Reproduce without changes the items starting with the line that contains "This screenshot has height=492, width=640." and going on through the line that contains "I will 353,308.".

MATERIAL PROVIDED —
* * * *

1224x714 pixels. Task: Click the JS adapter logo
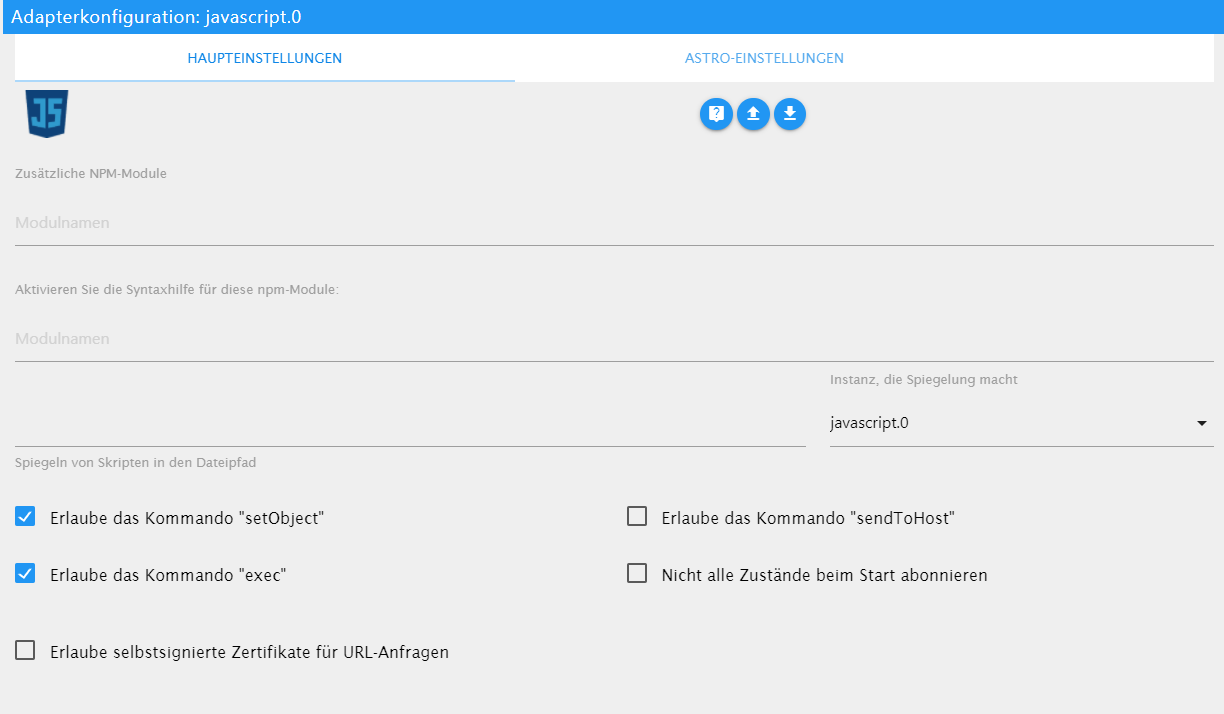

* * * *

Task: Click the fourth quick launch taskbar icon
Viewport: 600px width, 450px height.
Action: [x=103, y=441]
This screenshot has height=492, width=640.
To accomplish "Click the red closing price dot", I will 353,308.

* * * *

WRITTEN SOLUTION —
This screenshot has height=492, width=640.
To accomplish "Click the red closing price dot", I will 353,308.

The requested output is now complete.